Wednesday, July 3, 2013

Jury, pt.3. Jury Nullification: legal and cultural perspective.


Jury, pt. 3
Jury Nullification: legal and cultural perspective.


Since the presence of the jury is one of the main differences between the Italian and the U.S. legal system (if not the most evident distinction between a civil and a common law system), it requires more then only one post. Plus, in one of the previous posts (Jury pt.2), we left with the promise of analyzing this particular power of the jury: the nullification.

First of all, what is it?
According to quite every legal dictionary you will look up, the jury nullification occurs when a jury returns a verdict of "Not Guilty" despite its belief that the defendant is guilty of the violation charged.The jury in effect nullifies a law that it believes is either immoral or wrongly applied to the defendant whose fate that are charged with deciding.
The american jury draws its power of nullifications form a series of rights, such as rendering a general verdict in criminal trials, the inability of criminal courts to direct a verdict no matter how strong the evidence, the Fifth Amendment's Double Jeopardy clause, which prohibits the appeal of an acquittal, and the fact that jurors can never be punished for the verdict they return.
Jury nullification is most often, although rarely, exercised in criminal trials but technically is applicable to civil trials as well, where it is subject to civil procedural remedies such as Judgment not withstanding the verdict.

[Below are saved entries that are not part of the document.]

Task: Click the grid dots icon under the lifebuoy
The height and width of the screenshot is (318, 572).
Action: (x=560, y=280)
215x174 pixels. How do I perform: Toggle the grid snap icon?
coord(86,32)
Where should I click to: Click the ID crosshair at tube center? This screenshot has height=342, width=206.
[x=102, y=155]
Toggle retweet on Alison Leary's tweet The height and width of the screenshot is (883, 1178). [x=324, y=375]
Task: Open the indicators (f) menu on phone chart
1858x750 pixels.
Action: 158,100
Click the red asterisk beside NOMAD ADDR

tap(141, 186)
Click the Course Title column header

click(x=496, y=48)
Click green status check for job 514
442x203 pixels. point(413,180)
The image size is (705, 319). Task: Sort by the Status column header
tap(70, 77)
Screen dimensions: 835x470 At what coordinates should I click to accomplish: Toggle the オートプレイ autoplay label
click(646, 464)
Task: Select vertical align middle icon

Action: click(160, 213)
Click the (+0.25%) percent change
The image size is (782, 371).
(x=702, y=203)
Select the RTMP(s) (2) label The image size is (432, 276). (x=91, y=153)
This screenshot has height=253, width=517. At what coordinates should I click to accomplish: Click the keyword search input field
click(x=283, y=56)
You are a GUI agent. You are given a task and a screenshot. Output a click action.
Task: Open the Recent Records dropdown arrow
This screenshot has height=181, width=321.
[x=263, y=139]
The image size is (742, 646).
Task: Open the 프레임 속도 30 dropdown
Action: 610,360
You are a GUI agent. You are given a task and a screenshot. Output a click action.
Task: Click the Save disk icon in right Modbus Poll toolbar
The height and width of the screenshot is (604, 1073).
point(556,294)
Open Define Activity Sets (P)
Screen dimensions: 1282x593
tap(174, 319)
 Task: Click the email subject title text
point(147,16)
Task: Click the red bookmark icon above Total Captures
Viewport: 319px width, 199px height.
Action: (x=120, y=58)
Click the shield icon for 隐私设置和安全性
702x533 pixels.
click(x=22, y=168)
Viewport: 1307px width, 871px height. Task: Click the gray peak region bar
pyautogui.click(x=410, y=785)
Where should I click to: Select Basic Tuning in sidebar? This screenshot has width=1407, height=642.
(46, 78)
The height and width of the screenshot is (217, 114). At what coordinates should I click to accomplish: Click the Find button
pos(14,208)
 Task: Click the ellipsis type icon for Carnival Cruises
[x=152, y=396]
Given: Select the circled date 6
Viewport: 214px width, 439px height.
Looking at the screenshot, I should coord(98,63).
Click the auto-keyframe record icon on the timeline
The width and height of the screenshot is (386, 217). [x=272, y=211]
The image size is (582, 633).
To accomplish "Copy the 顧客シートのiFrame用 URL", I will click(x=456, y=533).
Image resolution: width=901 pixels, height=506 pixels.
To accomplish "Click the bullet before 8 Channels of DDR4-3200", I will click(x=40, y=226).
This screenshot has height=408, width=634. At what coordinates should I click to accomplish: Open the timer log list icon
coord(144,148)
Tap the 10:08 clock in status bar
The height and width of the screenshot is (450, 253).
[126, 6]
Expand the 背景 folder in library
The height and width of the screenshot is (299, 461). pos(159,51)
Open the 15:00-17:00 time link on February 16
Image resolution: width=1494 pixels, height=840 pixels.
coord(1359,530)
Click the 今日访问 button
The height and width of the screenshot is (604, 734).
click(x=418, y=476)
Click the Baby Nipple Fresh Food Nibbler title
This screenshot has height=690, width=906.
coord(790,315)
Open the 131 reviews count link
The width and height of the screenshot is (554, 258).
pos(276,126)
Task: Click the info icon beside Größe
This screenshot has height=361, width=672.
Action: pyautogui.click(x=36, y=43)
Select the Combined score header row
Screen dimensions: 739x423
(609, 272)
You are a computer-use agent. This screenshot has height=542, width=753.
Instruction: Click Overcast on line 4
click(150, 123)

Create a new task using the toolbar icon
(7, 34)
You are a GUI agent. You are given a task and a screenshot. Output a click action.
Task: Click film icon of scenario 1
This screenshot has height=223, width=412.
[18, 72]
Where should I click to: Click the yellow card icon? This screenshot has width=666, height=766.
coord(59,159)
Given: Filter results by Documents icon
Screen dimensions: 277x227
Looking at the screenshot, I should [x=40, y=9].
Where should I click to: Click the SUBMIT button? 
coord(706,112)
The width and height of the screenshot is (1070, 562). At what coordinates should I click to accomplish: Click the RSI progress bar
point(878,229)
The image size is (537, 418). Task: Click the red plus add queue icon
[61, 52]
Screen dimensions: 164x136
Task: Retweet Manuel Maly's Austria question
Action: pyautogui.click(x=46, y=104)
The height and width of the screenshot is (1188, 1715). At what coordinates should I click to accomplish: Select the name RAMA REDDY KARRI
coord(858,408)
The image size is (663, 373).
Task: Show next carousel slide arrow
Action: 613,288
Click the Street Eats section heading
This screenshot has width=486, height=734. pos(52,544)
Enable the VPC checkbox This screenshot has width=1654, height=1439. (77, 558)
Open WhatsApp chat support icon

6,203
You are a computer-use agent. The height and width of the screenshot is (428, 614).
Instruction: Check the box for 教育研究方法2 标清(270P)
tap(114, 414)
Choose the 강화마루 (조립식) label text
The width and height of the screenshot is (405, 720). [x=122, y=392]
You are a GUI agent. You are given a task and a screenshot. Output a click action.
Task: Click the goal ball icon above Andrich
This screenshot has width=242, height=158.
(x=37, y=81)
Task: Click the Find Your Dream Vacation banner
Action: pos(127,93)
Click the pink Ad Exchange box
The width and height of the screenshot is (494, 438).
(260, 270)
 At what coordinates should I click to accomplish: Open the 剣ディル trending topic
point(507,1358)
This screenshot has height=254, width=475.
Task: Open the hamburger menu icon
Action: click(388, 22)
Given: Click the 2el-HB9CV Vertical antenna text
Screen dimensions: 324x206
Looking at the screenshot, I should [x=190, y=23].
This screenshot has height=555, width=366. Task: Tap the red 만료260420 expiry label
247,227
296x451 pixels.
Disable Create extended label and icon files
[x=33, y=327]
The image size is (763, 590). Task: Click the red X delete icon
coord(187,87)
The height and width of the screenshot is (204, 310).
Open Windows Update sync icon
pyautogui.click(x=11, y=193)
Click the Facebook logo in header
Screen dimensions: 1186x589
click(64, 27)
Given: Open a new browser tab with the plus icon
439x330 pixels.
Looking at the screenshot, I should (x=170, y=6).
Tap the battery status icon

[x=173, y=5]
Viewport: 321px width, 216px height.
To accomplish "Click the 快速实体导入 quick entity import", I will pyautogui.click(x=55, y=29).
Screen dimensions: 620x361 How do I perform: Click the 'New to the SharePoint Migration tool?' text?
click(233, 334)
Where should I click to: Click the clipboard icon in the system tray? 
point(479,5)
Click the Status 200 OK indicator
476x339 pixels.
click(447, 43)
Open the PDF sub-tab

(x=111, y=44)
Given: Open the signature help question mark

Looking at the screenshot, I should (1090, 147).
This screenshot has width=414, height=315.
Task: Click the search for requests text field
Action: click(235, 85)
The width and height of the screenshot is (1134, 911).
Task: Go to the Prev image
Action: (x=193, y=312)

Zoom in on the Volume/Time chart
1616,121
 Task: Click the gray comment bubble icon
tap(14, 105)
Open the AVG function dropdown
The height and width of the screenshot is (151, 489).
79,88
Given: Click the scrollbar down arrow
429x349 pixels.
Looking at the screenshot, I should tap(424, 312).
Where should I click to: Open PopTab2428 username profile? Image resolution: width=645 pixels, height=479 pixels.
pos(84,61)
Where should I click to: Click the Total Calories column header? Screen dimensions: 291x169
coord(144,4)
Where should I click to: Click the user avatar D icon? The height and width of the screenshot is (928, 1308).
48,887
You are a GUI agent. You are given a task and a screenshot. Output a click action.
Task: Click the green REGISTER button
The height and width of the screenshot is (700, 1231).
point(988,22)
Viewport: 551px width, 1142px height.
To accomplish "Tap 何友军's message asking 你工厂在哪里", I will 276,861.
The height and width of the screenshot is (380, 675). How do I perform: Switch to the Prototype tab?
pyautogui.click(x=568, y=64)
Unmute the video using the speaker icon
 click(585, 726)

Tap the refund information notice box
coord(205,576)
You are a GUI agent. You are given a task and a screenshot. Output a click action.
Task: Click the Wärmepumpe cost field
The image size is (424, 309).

As many of you may have noticed, this power implies that the jury can decide about the application of the law, a tasks usually demanded to the judge (for a fast recap, see Jury pt.1). Indeed we can say that, when pronouncing a nullification, the jury de facto introduces its own interpretation of the law and/or disregards the law entirely in reaching a verdict. Which is a strong exception to the general division of power between judges (the ones applying the law) and jurors (triers of fact).

To better understand this particular power (indeed the most widely accepted understanding of jury nullification by the courts is one that acknowledges the power but not the right of a juror or jury to nullify the law) it may come in handy brushing up on some historical background.
Jury nullification dates back to the early U.S. history, when the colonists struggle to fashion a legal system applicable to them. Colonists lived under what they deemed an undemocratic, tyrannical government. The jury became a shield, where colonists could be judged by members of their own communities, and it was considered their only means for democratic expression. Second, the entire premise of democracy, in both pre- and post-independence days, demanded popular control of all facets of government. There was also a practical side to granting juries such unyielding control of trials: early colonial judges were essentially laymen selected from among their peers, and they often knew no more law than did the jurors (legal dictionary).
Once the U.S. established their own independent form of government, the will of people became expressed through democratic election and the enactment of their own laws. Nullifying the law would so represent a frustration of the popular will and the issue became essentially moot.
Its practice has reappeared whenever the government has tried to enforce unpopular or morally repugnant laws; historical examples include the Alien and Seditions Acts (http://en.wikipedia.org/wiki/Alien_and_Sedition_Acts), the Fugitive Slaves Acts (http://en.wikipedia.org/wiki/Fugitive_Slave_Act_of_1850), during Prohibition or the Vietnam War.
Notwithstanding a judiciary that denied jurors the right to nullify, over the years, jurors have continued to use their power to do so. The power is most often wielded when jurors believe that an acquittal is justified for reasons that the law does not officially recognize.

It is worthy to underline that, due to the Fifth Amendment's Double Jeopardy clause (which prohibits the appeal of an acquittal), jury nullification can be a defense strategy (Clay S. Conrad (1995), Jury Nullification as a Defense Strategy).
As always, the end of a post set the topic for the next one.

P.S. 
Of course, given the specific nature of this topic (the jury), there is no particular comparative observation to add to those we already made when we first analyze the institution of the jury (Jury pt.1).